-- start Page text --
Volcanic activity at Stromboli, Italy has significantly increased over the last week, Volcano Discovery reported. The activity level is now between moderate and high again, similar to a period before the effusive eruption in 2014.
Currently, the most active volcano vent is located at the east, toward the Stromboli village while other vents of the eastern, central, and western crater are active, as well. Over the last couple of days, several strombolian explosions, lasting between 15 and 20 minutes on average, were recorded, and some were observed to eject incandescent bombs to heights over 200 and 250 m (656.2 and 820.2 feet).
Stromboli volcano, October 19, 2016. Image credit: Stromboli's Pictures (@PhotoStromboli)
According to Volcano Discovery, the activity at the Stromboli volcano was at comparably low levels on October 10, 2016, and the strombolian activity has decreased, following a short period of increase in frequency and an average size of explosions reported in September. In the preceding week, the western, central and eastern vents were active, although they produced only very small strombolian explosions, typically of between 20 and 30 minutes intervals. Explosions have ejected little incandescent bombs, only several tens of meters high while moderately large explosions, between 50 and 100 m (164 and 328 feet) high were only reported sporadically from the eastern vent, with an interval of up to several hours.
-- end Page text --
-- start Supplied entries --
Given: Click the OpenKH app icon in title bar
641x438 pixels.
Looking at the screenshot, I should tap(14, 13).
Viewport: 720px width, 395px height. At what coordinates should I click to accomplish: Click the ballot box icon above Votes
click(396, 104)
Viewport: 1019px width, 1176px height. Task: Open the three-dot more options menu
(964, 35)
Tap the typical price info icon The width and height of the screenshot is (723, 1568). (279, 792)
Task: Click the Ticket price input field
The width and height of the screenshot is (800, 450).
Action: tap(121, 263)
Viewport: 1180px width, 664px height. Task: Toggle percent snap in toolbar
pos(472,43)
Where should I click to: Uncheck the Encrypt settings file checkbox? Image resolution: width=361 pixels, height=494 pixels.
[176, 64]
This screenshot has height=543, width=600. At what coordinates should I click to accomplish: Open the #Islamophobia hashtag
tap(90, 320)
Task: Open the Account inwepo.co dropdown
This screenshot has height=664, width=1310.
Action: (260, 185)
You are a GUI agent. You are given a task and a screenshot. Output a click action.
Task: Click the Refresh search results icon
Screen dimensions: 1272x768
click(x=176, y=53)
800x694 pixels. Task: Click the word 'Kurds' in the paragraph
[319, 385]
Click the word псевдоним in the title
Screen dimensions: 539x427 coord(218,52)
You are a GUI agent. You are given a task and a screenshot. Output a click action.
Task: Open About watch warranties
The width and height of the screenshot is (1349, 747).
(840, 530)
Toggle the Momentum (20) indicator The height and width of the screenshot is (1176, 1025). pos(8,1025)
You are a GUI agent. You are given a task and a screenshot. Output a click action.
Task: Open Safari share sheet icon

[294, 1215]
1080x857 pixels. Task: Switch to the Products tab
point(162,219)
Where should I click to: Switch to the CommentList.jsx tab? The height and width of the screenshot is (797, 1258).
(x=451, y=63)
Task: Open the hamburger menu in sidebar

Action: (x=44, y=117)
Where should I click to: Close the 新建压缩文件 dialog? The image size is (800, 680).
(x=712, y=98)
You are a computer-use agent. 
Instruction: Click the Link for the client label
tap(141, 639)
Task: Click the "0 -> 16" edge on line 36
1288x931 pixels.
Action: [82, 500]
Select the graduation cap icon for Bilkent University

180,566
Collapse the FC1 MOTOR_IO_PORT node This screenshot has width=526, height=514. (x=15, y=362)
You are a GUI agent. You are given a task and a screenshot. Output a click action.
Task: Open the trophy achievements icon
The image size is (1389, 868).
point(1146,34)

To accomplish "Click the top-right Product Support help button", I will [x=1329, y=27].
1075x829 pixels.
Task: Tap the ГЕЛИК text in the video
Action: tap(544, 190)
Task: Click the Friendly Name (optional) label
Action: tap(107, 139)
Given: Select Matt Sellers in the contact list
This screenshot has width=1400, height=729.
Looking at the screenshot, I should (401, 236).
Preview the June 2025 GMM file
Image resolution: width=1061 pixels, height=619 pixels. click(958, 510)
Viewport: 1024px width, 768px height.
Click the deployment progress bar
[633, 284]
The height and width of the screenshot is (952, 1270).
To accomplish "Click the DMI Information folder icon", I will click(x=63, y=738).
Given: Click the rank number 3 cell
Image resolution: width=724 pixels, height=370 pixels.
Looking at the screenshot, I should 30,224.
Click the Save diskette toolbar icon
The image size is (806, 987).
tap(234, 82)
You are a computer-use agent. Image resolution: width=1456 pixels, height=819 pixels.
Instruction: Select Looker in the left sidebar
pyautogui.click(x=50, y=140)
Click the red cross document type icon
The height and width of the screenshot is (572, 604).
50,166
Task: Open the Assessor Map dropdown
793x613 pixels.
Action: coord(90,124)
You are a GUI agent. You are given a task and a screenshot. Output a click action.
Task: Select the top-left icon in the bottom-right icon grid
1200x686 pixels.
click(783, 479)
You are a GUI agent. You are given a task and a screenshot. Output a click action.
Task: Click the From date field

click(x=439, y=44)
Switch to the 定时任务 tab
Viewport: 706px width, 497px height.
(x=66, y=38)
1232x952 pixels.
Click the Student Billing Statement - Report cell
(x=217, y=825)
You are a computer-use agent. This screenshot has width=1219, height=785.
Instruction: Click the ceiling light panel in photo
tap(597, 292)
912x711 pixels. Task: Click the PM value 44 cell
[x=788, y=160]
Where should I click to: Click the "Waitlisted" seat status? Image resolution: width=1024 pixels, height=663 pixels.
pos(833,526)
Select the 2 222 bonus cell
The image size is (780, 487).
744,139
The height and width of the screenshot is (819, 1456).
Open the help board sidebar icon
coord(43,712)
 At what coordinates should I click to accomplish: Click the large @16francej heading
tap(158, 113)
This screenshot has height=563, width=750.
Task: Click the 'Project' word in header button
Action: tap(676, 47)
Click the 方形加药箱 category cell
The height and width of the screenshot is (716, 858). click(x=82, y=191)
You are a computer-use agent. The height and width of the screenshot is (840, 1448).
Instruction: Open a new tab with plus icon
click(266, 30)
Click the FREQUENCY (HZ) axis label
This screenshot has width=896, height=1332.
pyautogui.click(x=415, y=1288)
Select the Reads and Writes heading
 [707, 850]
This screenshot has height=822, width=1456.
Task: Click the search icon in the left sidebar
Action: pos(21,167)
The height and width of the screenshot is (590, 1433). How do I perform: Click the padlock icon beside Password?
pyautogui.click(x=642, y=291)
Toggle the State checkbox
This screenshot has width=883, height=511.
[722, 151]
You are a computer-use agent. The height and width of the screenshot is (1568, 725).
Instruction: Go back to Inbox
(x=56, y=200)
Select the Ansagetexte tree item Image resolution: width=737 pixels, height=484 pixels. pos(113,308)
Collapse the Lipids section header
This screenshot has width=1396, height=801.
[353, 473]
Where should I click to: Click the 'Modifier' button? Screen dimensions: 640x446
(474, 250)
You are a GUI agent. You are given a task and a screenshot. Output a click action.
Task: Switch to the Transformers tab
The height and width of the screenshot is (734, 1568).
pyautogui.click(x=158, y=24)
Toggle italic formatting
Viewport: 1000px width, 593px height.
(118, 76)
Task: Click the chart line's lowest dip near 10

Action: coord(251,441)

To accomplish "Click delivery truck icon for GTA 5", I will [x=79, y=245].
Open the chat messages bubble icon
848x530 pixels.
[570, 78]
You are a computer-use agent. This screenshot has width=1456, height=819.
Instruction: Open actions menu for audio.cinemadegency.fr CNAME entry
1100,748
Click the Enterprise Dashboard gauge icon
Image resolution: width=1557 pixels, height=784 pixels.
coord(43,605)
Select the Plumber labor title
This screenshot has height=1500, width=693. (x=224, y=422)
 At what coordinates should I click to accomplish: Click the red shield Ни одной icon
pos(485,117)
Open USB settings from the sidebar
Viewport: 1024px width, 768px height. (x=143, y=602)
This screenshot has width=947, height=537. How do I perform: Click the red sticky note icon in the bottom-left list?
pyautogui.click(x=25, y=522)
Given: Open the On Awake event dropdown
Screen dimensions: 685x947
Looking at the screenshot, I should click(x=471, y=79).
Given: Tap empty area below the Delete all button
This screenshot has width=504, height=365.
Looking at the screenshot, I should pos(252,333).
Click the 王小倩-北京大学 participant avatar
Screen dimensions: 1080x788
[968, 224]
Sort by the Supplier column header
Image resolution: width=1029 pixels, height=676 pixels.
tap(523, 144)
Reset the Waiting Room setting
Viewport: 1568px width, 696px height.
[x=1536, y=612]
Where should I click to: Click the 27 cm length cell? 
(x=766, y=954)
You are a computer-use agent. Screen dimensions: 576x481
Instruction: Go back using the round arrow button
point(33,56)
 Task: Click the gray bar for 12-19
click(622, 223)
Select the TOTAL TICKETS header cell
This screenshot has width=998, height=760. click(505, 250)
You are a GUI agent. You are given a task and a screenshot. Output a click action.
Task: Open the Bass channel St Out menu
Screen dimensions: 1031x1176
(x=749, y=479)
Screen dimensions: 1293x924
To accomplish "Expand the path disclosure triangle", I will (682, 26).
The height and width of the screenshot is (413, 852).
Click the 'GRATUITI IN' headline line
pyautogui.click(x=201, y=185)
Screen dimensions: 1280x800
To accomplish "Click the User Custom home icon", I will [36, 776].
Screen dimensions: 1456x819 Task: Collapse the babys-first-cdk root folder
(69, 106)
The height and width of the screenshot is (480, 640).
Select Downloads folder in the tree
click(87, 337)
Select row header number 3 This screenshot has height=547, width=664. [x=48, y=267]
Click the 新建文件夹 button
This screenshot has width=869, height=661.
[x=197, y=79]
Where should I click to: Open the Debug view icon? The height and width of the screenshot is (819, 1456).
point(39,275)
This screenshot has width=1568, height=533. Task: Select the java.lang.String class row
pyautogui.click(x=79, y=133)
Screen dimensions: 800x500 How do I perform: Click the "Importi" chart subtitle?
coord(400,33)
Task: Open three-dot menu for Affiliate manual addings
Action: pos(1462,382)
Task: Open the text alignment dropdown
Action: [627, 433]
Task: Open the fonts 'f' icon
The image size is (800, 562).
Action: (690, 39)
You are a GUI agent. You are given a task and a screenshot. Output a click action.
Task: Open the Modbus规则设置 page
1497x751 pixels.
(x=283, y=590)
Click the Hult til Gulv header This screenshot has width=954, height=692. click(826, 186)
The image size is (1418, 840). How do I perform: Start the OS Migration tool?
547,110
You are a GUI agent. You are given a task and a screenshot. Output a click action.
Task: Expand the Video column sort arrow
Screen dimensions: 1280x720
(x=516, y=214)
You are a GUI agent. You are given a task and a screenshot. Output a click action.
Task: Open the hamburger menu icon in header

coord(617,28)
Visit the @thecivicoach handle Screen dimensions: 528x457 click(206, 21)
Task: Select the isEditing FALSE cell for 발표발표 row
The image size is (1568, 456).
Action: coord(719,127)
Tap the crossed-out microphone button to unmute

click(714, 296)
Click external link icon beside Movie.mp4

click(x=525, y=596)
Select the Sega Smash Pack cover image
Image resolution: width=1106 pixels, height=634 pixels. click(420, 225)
-- end Supplied entries --
■ **Set tasks**
**a.** Summarize the Stromboli report in two sentences.
**b.** From the listing, select every line that contains the string "search", treating case as significant.

■ **Responses for each task**
**a.** Volcanic activity at Stromboli, Italy, has risen significantly over the last week to a level between moderate and high, similar to the period before the 2014 effusive eruption, with the eastern vent the most active and some explosions ejecting incandescent bombs over 200 and 250 m high. This follows comparably low activity on October 10, 2016, when the western, central and eastern vents produced only very small strombolian explosions.

**b.**
Task: Click the Refresh search results icon
Task: Click the search icon in the left sidebar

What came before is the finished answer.